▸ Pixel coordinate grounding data
···

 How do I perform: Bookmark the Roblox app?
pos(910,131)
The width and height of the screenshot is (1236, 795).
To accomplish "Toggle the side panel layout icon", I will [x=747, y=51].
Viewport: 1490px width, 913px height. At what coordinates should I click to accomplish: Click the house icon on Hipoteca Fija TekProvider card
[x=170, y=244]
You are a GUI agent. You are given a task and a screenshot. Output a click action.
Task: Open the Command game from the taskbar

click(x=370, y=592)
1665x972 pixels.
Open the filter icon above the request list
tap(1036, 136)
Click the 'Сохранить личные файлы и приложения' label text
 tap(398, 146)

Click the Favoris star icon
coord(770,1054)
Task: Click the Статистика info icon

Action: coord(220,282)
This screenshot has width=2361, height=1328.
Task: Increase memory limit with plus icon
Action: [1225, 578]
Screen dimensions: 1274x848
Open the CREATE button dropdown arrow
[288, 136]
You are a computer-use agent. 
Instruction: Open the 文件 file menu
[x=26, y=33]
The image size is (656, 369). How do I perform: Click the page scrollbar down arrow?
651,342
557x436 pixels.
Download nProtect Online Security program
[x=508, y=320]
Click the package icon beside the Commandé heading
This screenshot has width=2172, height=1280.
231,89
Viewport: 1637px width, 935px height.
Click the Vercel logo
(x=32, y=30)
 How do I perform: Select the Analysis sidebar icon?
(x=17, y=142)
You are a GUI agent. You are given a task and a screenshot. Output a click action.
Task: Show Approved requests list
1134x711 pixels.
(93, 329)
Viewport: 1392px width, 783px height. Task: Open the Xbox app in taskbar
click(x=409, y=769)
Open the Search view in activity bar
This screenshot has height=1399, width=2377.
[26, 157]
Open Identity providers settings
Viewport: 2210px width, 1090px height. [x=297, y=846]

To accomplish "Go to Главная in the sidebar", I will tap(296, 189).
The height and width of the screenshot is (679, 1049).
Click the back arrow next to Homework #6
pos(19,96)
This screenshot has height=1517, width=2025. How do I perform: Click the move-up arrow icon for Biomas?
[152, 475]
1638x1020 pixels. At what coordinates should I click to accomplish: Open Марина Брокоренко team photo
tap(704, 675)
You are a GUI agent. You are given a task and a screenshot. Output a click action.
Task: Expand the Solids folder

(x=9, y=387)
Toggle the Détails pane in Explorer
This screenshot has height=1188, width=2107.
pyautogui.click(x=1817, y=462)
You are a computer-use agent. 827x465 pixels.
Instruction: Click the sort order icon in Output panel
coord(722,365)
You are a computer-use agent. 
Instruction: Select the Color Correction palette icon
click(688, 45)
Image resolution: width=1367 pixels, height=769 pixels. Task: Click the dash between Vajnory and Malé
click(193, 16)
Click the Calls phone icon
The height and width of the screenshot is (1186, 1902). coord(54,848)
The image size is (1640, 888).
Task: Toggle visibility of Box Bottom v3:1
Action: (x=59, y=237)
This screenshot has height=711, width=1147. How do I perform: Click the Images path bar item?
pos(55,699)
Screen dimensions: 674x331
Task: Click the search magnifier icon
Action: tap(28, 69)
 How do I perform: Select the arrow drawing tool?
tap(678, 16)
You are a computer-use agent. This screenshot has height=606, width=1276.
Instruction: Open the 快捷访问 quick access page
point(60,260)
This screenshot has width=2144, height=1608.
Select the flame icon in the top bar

···

Reproduce every entry above without a single alteration.

 How do I perform: Bookmark the Roblox app?
pos(910,131)
The width and height of the screenshot is (1236, 795).
To accomplish "Toggle the side panel layout icon", I will [x=747, y=51].
Viewport: 1490px width, 913px height. At what coordinates should I click to accomplish: Click the house icon on Hipoteca Fija TekProvider card
[x=170, y=244]
You are a GUI agent. You are given a task and a screenshot. Output a click action.
Task: Open the Command game from the taskbar

click(x=370, y=592)
1665x972 pixels.
Open the filter icon above the request list
tap(1036, 136)
Click the 'Сохранить личные файлы и приложения' label text
 tap(398, 146)

Click the Favoris star icon
coord(770,1054)
Task: Click the Статистика info icon

Action: coord(220,282)
This screenshot has width=2361, height=1328.
Task: Increase memory limit with plus icon
Action: [1225, 578]
Screen dimensions: 1274x848
Open the CREATE button dropdown arrow
[288, 136]
You are a computer-use agent. 
Instruction: Open the 文件 file menu
[x=26, y=33]
The image size is (656, 369). How do I perform: Click the page scrollbar down arrow?
651,342
557x436 pixels.
Download nProtect Online Security program
[x=508, y=320]
Click the package icon beside the Commandé heading
This screenshot has width=2172, height=1280.
231,89
Viewport: 1637px width, 935px height.
Click the Vercel logo
(x=32, y=30)
 How do I perform: Select the Analysis sidebar icon?
(x=17, y=142)
You are a GUI agent. You are given a task and a screenshot. Output a click action.
Task: Show Approved requests list
1134x711 pixels.
(93, 329)
Viewport: 1392px width, 783px height. Task: Open the Xbox app in taskbar
click(x=409, y=769)
Open the Search view in activity bar
This screenshot has height=1399, width=2377.
[26, 157]
Open Identity providers settings
Viewport: 2210px width, 1090px height. [x=297, y=846]

To accomplish "Go to Главная in the sidebar", I will tap(296, 189).
The height and width of the screenshot is (679, 1049).
Click the back arrow next to Homework #6
pos(19,96)
This screenshot has height=1517, width=2025. How do I perform: Click the move-up arrow icon for Biomas?
[152, 475]
1638x1020 pixels. At what coordinates should I click to accomplish: Open Марина Брокоренко team photo
tap(704, 675)
You are a GUI agent. You are given a task and a screenshot. Output a click action.
Task: Expand the Solids folder

(x=9, y=387)
Toggle the Détails pane in Explorer
This screenshot has height=1188, width=2107.
pyautogui.click(x=1817, y=462)
You are a computer-use agent. 827x465 pixels.
Instruction: Click the sort order icon in Output panel
coord(722,365)
You are a computer-use agent. 
Instruction: Select the Color Correction palette icon
click(688, 45)
Image resolution: width=1367 pixels, height=769 pixels. Task: Click the dash between Vajnory and Malé
click(193, 16)
Click the Calls phone icon
The height and width of the screenshot is (1186, 1902). coord(54,848)
The image size is (1640, 888).
Task: Toggle visibility of Box Bottom v3:1
Action: (x=59, y=237)
This screenshot has height=711, width=1147. How do I perform: Click the Images path bar item?
pos(55,699)
Screen dimensions: 674x331
Task: Click the search magnifier icon
Action: tap(28, 69)
 How do I perform: Select the arrow drawing tool?
tap(678, 16)
You are a computer-use agent. This screenshot has height=606, width=1276.
Instruction: Open the 快捷访问 quick access page
point(60,260)
This screenshot has width=2144, height=1608.
Select the flame icon in the top bar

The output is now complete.